Nanotechnology is used to prepare drug carriers by embedding, encapsulating, adsorbing or chemically binding the nanocarrier system. Specific carrier types include nanoparticles, nanocapsules, nanoliposomes, nanoemulsions, polymeric micelles, and the like. The nano drug delivery system can release the drug at a certain rate in the body at a certain rate, and the mechanism includes: 1. the nano-size effect of the carrier can significantly change the absorption and distribution of the drug in vivo, generate targeting and promote mucosal and skin permeation; 2. protection and isolation of the carrier increases drug stability and delays drug release; 3. adjustment of the internal structure or surface properties of the nanocarrier can adjust the drug release rate and time.
Nanotechnology is used for drug controlled release, generally in a multi-phase release mode. The drug will be initially released quickly or burst release, and then slowly. Factors such as different drug loading methods, drug properties and preparation methods will affect the proportion of burst drug release. The multi-phase release mode of the nano drug delivery system is not only manifested in in vitro release, but also occurs when released in vivo. Although the burst release affects the controlled release of the drug, rapid release also helps the drug to work quickly.

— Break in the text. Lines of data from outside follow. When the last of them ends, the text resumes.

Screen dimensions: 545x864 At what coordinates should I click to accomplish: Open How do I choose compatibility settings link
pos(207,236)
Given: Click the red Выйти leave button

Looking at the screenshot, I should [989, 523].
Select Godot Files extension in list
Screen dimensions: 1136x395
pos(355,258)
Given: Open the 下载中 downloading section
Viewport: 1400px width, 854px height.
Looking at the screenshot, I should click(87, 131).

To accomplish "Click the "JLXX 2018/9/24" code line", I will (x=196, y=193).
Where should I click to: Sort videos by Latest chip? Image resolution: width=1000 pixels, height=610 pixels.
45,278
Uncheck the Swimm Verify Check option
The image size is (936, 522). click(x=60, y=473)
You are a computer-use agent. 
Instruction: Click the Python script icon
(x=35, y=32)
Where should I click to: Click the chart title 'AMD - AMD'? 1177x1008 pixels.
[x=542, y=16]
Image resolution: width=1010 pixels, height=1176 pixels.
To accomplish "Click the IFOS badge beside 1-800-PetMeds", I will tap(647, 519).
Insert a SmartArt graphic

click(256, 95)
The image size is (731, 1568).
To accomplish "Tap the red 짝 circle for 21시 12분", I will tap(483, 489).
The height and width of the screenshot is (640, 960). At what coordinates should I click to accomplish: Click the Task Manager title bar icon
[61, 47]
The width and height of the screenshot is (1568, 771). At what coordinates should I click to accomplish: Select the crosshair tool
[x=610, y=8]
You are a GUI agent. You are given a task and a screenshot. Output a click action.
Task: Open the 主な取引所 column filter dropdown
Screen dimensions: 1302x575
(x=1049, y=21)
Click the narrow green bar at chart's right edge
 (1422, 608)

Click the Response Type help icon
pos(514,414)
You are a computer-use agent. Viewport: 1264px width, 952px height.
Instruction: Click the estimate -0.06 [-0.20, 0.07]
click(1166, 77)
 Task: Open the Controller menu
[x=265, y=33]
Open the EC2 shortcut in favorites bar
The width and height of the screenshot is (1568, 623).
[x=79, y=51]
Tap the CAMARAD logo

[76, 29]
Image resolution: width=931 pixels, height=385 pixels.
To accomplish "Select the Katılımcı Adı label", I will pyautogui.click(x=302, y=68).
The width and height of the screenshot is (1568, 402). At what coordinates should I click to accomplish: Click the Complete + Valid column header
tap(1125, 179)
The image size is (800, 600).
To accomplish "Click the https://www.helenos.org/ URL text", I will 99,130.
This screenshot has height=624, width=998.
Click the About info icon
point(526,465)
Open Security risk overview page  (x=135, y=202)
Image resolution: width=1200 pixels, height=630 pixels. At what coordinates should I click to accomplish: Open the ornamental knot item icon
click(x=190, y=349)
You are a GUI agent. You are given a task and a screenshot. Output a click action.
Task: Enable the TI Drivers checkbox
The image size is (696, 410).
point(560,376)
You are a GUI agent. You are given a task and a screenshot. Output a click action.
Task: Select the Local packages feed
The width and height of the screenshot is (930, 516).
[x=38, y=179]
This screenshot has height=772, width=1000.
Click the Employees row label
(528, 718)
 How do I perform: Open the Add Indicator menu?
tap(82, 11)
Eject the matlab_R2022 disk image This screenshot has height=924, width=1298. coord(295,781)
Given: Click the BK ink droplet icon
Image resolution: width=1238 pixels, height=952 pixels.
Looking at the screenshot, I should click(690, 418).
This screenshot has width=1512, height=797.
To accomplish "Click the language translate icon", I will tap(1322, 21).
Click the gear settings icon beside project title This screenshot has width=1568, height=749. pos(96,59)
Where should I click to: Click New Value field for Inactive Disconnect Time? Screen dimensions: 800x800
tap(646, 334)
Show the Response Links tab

The use of nanotechnology for sustained release of drugs can solve many long-standing technical problems in pharmaceutics. Compared with classical oral sustained-release carriers (including gel skeleton sustained-release tablets, membrane-controlled sustained-release pellets, and osmotic pump controlled release tablets), the nano-controlled release carrier system still has large gaps in theoretically studied, prepared and applied. The main problems include: the issue of burst release has always been the bottleneck of the development of nano-formulation; the preparation technology is mostly in the laboratory stage, and there are few reports on the process of industrialization amplification; extensive research studied controlled release in vitro, however, most in vivo process studies are still in animal testing. Therefore, if nano-controlled release system wants to become a common clinical dosage form, it needs a lot of human clinical trials to prove it. Despite the many shortcomings, many of the unique advantages of nanocarriers are unmatched by traditional pharmaceutical dosage forms. As nanotechnology matures, the above problems will be gradually resolved.